The Association for Savings and Investment South Africa (Asisa), the industry body for the insurance and asset management sectors, supports the FSCA’s statement.
Hennie de Villiers, deputy chair of the Asisa life and risk board committee, notes that: “while medical testing is an important part of the insurance process used to assist the insurer to accurately assess and price for the risk, Asisa indicated to insurance members last week that the collection and testing of blood samples as well as medical assessments for insurance purposes should not be conducted during the lockdown period”.
This should not, however, mean that nobody will be able to take out a new policy.
“Each insurer needs to determine, in terms of its business continuity plan and the regulations published by the government, how it conducts its business during the lockdown period,” said Dikokwe.
As De Villiers pointed out, insurers should ensure that there are still options available to consumers.
The first of those is “limited underwriting” or “simplified underwriting” risk cover.
“These products typically do not require medical examinations, but may still require blood tests to test, for instance, for HIV and cotinine,” says De Villiers. “Many of these products will provide cover subject to these tests being performed within a period of a few months, depending on the insurer.”
These types of policies are, however, generally only given for smaller amounts and are more expensive than fully underwritten cover, since the risk to the insurer is higher.
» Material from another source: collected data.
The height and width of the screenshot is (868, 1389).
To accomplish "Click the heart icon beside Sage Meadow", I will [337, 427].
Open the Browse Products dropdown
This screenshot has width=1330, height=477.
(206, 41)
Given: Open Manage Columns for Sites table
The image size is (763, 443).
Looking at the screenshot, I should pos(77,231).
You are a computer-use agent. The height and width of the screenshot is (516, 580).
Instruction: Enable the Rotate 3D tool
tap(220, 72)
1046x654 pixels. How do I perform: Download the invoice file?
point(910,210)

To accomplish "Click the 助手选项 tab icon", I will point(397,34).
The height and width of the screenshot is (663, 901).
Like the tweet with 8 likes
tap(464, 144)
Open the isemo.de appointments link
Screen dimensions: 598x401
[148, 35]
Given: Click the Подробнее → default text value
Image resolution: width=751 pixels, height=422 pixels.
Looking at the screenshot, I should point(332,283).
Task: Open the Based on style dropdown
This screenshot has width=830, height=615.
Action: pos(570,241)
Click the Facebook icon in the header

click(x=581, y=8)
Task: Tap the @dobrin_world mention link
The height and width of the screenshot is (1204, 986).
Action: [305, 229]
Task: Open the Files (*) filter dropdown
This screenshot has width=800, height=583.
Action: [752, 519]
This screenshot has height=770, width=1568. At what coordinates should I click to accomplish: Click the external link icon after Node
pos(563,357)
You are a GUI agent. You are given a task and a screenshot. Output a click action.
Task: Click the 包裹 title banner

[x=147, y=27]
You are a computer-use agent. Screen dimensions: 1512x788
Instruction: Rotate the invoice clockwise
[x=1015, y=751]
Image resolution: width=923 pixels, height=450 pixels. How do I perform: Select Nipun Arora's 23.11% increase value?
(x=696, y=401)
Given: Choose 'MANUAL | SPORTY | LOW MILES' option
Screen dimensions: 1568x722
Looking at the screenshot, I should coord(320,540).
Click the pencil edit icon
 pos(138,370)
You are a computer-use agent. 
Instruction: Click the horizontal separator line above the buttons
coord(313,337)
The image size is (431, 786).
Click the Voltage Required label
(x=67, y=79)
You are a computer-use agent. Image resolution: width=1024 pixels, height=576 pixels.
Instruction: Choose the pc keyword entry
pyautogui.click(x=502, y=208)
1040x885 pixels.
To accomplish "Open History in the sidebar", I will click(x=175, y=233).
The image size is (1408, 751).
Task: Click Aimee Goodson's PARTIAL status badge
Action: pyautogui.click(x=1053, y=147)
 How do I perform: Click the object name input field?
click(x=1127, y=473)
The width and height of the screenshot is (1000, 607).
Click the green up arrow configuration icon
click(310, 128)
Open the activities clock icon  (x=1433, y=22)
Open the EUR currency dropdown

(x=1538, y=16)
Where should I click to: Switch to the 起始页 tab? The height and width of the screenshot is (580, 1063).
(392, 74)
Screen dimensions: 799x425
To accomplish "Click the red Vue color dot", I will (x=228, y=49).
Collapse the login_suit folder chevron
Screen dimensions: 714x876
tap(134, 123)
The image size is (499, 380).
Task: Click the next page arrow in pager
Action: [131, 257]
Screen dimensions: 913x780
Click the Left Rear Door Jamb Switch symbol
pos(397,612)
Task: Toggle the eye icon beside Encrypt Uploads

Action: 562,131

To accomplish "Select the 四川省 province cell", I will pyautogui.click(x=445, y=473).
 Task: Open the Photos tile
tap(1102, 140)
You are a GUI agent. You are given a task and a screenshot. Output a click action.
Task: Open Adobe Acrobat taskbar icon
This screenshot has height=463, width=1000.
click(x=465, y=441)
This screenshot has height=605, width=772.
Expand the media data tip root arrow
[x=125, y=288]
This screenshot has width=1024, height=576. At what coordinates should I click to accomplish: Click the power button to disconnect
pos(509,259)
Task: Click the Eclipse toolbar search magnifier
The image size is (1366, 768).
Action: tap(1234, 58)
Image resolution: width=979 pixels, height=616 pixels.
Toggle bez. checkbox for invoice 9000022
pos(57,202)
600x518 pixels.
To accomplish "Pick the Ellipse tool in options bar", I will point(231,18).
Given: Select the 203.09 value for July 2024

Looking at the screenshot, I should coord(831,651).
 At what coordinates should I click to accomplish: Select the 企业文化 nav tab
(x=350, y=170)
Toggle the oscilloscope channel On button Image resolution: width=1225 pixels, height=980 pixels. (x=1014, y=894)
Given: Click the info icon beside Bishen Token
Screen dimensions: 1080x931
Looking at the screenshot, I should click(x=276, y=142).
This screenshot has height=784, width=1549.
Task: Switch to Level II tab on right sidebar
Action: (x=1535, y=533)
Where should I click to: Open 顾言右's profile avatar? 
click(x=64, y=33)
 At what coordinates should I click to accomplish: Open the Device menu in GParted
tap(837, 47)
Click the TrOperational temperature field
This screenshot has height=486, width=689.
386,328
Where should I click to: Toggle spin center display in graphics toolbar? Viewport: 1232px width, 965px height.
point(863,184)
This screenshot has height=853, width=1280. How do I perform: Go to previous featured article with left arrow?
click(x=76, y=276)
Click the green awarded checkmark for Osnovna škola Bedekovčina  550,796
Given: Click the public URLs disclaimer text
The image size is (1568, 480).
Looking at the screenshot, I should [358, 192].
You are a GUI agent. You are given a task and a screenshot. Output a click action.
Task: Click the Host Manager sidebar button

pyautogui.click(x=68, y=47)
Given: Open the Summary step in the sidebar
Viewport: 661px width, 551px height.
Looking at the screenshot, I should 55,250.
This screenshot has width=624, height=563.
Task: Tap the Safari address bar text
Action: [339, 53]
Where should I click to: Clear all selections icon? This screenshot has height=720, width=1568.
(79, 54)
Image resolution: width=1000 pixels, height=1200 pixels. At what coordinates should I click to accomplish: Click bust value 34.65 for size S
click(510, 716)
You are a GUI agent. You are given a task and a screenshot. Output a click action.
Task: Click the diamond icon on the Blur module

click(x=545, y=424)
So fully underwritten cover should still be available.
As De Villiers points out, fully underwritten policies usually only require medical examinations and blood tests if the amount insured is above a certain level. These assessments may also be required depending on the answers the applicant gives to the medical questionnaire. Companies could, therefore, still award this cover in some cases or under certain conditions, even without these tests being done.
“Some life insurers may accept applications for fully underwritten risk cover during this time, based on the responses by the applicant to the medical questions, but with additional clauses in the contracts allowing them to conduct medical tests when medical facilities become available again,” De Villiers points out. “These contracts are likely to contain clauses that will allow the insurer to change the terms of the contract once they are in a position to conduct medical tests. This could include higher premiums, exclusions or a complete withdrawal of cover.”
Life insurers are also likely to do particularly thorough checks on any early claims that are made on policies where medical assessments have been delayed.
The approach may, however, differ from company to company, so financial advisors should make sure that they understand who is offering what. This will allow them to correctly advise their clients.
In the absence of being able to conduct these medical assessments, clients should also be absolutely honest in answering the medical questionnaires required for any policy.
“I would advise consumers applying for risk cover to err on the side of caution,” says De Villiers. “If you are not sure whether information could be considered as material by the life insurer, rather disclose it. Present the life insurer with as much information as you possibly can to assist them to accurately assess the risk as part of the underwriting process.”